最後に、数える目的をもう一度書きます。数字を出すことが仕事ではありません。次にどこへ手を入れるかを決めるために数えます。決められない数字は、集めても意味がありません。増やす前に、その数字を見て何を決めるのかを一行で言えるかどうかを確かめてください。

Q1. 問い合わせの件数以外に、まず何を数えればよいですか?

中身の分類です。配送、商品の状態、書類と手続き、その他の四つに分けるだけで、どこに手を入れるかが見えます。総数には打ち手がありません。次に足すなら、注文件数に対する問い合わせの割合と、一次返信までの時間です。この三つで、多くの店は判断できるようになります。

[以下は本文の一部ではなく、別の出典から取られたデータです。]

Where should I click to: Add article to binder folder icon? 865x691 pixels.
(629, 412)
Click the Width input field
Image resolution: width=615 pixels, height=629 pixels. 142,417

Q2. 同じ人から三通のメールが来た場合、何件と数えますか?

相談の単位で一件と数えるほうが役に立ちます。通数で数えると、往復が多い分類ほど件数が膨らみ、実態より重く見えるからです。ただし、往復の回数そのものは別に数える価値があります。往復が多い分類は、最初の返信で聞くことが足りていないというサインです。

Q3. 前の月と比べるのでは駄目なのですか?

ネットショップはセールや年末年始で問い合わせが跳ねるので、前の月と比べると振れを実力の変化と読み違えます。前の年の同じ月と比べるか、注文件数に対する割合で見てください。集計の表に、セールがあった月の印を付けておくと、比べるときに外せます。

Q4. 集計のための入力が続きません。どうすればよいですか?

返信の作業と入力が別になっていることが原因です。返信を書いたあとで別の表を開く形は、忙しい日に必ず飛ばされます。返信の画面で分類を一つ選ぶだけで集計が溜まる形にしてください。分類を選ぶのは、受け付けた時点ではなく返し終えた時点のほうが正確です。

Q5. 集計のために、相談の記録はいつまで持つ必要がありますか?

集計に必要なのは、日付と分類と経路と返信までの時間で、氏名や住所は要りません。月ごとの集計を別に残しておけば、元の記録は期間を決めて消せます。取引の記録として保存が求められる範囲は事業の形で変わるため、所管の窓口や専門家に確かめてください。